[sékuté pisé] (loc. verb. FAT.)
S‘il est convenu, dans la correcte modernité, de très poliment souligner que le phraseur toujours prêt à en remettre une couche dans le discours et à se trouver ce faisant spirituel et brillant, s’écoute parler, nous pouvions évidemment compter sur la langue surannée pour ne pas le laisser s’en tirer aussi facilement.
Il est vrai que ce péroreur fier de lui qui se croise aussi bien en ascenseur (le rendant infernal), qu’en séminaire (le transformant en galère), ou en banquet (gâchant le vin et les mets), méritait une qualification plus pointue. L’on disait donc de lui, quand on ne craignait pas d’appeler un chat un chat, qu’il s’écoutait pisser.
S’écoute pisser, donc, celui qui aime autant son timbre de voix que la luminance de ses idées qu’il professera sans relâche dès que l’occasion lui en sera donnée (ou qu’il prendra d’autorité si ce n’est pas le cas).

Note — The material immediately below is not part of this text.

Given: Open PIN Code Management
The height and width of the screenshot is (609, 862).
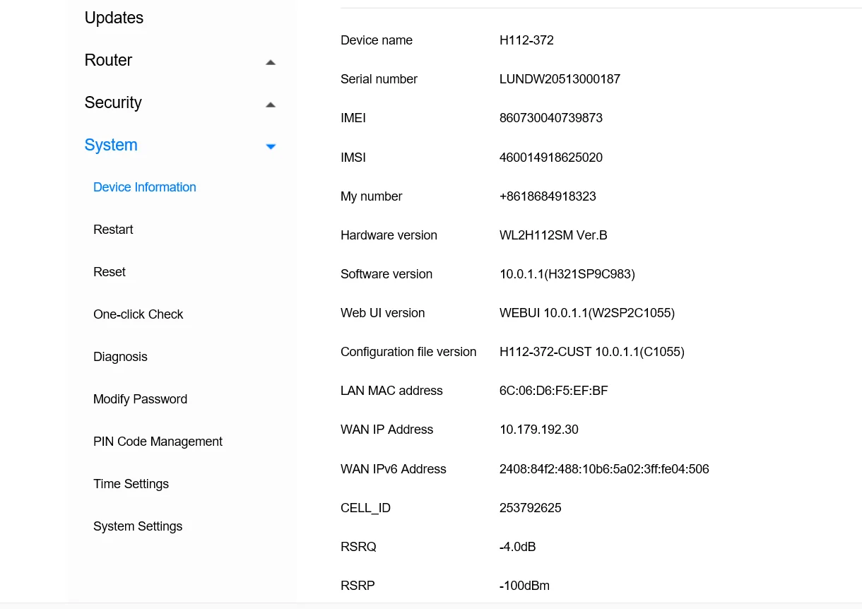Looking at the screenshot, I should 158,442.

S‘écouter pisser fait du gargouillis de la miction¹ une symphonie unique appréciée au plus haut point par son créateur, rendant la tonalité d’une cascade urinaire sur céramique Villeroy & Boch aussi fascinante qu’un premier mouvement du concerto pour violon avec Yehudi Menuhin à l’archet, ou qu’une improvisation de Miles Davis taquinant la blue note.
Il ne peut, dès lors, y avoir qu’un triste butor pour se bercer de ses propres clapotis de pissat; en cela l’image véhiculée par s’écouter pisser est d’une limpidité sans albumine.
Les discoureurs toujours prompts à rappeler la morale et à se satisfaire de leur propre superbe ne manquant pas, s’écouter pisser connaîtra une diffusion massive au cours des années surannées avec un paroxysme incarné par les discours énervés d’un petit bonhomme à la mèche grasse et la moustache en brosse à dents dont nombre de ses contemporains apprécieront les idées sentant pourtant très fort la pisse (mais ceci est une autre histoire).
En 1980, soit un an après le Walkman, le Japon propose au monde entier une autre innovation qui va empêcher de s’écouter pisser².
Toto (entreprise créée en 1917 sous le nom de TOYO TOKI CO.) lance le washlet.
Avec leur abattant chauffant, leur jet nettoyant orienté, leur option musique intégrée, leur lumière, et surtout avec leur forme travaillée pour éviter le bruit que l’arrogant fait en changeant l’eau des olives, les toilettes du soleil levant envoient s’écouter pisser en surannéité.
Partout où Toto s’installe, l’infatué trépasse, disparaissant des assemblées, peut être happé par le flux de la chasse d’eau ultra silencieuse.
L’arrivée du Smartphone obligeant le petit commissionneur à la position assise finira le travail, ne faisant du fat moderne qu’un « gros con qui saoule tout le monde » comme on dit désormais, ce qui s’avère finalement nettement plus vulgaire que s’écouter pisser.